**What to produce:** With the records as your source, report how many lines contain "each". Add no other words.

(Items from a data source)
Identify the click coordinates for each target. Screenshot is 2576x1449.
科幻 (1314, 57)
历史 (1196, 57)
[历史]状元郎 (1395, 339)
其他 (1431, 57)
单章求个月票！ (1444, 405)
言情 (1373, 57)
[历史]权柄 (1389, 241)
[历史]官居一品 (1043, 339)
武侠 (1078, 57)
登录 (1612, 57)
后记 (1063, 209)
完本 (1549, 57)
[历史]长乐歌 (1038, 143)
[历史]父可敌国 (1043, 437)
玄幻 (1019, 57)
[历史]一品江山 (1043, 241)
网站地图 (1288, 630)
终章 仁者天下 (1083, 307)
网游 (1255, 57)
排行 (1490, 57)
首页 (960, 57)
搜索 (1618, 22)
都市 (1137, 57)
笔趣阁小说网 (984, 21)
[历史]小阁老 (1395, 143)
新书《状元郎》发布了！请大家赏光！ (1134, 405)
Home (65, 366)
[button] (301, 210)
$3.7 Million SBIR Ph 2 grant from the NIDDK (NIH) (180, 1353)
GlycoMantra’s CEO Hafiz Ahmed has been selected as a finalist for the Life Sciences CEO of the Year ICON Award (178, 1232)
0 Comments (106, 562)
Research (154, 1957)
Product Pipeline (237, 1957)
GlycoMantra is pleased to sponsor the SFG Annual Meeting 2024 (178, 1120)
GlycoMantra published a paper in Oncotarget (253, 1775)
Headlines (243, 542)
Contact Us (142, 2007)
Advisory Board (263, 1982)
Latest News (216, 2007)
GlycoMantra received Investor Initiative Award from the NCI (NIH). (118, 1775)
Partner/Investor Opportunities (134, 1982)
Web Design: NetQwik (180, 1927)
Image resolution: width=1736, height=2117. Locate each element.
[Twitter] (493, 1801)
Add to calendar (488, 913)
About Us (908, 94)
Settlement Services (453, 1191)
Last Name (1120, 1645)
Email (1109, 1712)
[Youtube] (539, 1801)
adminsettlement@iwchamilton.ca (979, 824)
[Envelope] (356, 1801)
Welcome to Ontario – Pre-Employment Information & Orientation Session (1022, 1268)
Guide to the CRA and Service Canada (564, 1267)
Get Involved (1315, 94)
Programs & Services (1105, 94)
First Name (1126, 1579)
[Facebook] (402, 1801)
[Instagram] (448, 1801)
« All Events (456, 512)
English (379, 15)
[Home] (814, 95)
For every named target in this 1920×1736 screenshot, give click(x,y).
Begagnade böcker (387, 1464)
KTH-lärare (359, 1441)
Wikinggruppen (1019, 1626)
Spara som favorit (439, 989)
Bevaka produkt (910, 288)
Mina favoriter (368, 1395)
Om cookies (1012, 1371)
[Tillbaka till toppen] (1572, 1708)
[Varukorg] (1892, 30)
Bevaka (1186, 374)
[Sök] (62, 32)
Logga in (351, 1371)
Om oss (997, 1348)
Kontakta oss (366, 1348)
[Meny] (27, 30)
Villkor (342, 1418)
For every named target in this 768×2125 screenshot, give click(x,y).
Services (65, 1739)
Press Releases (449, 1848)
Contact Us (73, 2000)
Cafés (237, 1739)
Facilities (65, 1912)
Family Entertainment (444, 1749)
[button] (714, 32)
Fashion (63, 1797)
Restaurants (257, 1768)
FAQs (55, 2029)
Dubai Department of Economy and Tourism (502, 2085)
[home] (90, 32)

**Solution for this exercise:** 2